**Goal of the exercise**
Express the rows from the start through the line containing "coordinates (994, 782)." as a two-column CSV with the columns request and answer, one CSV line per row. Put each field in quotation marks and turn any line breaks into spaces.

┄┄┄┄┄┄┄┄┄┄┄┄┄┄┄┄┄┄┄┄

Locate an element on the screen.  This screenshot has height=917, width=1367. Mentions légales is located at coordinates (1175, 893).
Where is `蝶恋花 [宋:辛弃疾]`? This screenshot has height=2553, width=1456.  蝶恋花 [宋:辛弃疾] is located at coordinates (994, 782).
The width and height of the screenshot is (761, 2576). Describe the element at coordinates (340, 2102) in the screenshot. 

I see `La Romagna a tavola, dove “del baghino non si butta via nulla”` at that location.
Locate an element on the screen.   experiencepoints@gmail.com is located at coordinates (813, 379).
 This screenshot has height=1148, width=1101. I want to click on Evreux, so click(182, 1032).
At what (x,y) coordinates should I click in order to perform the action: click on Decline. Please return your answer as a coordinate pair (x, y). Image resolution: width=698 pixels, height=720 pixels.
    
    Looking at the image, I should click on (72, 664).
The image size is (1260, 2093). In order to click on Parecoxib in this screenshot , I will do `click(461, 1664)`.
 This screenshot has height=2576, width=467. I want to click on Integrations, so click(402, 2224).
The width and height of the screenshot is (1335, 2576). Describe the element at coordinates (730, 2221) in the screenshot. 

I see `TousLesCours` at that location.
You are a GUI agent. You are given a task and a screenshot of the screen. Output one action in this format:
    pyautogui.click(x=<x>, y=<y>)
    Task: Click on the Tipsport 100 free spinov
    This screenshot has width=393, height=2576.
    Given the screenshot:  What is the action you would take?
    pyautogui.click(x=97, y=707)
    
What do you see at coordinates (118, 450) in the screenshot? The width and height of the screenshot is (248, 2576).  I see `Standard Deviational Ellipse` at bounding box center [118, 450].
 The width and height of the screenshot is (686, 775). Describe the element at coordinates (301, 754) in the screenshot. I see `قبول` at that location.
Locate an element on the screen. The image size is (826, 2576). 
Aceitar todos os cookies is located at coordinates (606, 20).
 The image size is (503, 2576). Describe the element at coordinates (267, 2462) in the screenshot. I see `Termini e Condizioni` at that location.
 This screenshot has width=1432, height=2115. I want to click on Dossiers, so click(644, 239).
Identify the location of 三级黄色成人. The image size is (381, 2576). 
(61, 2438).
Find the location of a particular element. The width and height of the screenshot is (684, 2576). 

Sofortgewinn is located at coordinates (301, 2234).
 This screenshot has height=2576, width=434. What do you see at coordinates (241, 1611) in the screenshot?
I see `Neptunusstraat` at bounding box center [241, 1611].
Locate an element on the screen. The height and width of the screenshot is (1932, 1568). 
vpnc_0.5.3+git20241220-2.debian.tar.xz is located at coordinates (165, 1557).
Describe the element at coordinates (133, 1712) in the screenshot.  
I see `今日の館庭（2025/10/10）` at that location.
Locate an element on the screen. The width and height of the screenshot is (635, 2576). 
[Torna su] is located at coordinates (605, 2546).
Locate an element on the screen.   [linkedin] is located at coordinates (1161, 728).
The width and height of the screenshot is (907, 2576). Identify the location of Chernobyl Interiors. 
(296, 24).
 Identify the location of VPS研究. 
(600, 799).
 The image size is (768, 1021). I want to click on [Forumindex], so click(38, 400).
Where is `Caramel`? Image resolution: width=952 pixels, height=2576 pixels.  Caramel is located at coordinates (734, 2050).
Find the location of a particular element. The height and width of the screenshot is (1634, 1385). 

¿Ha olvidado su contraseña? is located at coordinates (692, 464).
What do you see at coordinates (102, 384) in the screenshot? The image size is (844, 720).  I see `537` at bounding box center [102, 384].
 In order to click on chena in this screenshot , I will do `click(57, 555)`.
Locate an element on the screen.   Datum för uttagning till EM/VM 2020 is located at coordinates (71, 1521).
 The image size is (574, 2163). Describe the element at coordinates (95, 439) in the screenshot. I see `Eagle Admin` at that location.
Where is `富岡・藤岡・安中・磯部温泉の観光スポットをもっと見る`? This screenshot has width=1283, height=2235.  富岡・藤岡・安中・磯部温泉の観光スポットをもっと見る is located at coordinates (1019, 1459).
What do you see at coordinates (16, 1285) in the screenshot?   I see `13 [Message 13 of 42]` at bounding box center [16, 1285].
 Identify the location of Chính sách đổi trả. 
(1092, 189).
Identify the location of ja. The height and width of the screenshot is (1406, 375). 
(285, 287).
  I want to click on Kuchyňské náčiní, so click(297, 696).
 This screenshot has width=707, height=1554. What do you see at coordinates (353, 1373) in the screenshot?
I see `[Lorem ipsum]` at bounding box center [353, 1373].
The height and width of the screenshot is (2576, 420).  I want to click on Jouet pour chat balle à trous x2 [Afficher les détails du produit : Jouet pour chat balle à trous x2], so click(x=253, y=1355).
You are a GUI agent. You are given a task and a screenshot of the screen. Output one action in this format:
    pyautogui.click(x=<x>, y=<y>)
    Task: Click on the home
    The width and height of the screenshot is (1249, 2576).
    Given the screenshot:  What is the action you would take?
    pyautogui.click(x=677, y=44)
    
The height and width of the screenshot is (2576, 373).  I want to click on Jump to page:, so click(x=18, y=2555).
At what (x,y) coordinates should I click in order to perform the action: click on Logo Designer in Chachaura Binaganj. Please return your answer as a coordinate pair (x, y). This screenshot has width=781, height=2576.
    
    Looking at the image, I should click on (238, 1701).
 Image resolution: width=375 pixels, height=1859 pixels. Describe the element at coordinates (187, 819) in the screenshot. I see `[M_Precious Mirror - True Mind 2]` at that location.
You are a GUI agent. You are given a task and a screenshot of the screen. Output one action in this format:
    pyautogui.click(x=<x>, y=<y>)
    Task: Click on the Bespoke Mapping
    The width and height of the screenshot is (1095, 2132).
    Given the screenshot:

┄┄┄┄┄┄┄┄┄┄┄┄┄┄┄┄┄┄┄┄

**Result**
request,answer
"Locate an element on the screen.","This screenshot has height=917, width=1367. Mentions légales is located at coordinates (1175, 893)."
"Where is `蝶恋花 [宋:辛弃疾]`? This screenshot has height=2553, width=1456.","蝶恋花 [宋:辛弃疾] is located at coordinates (994, 782)."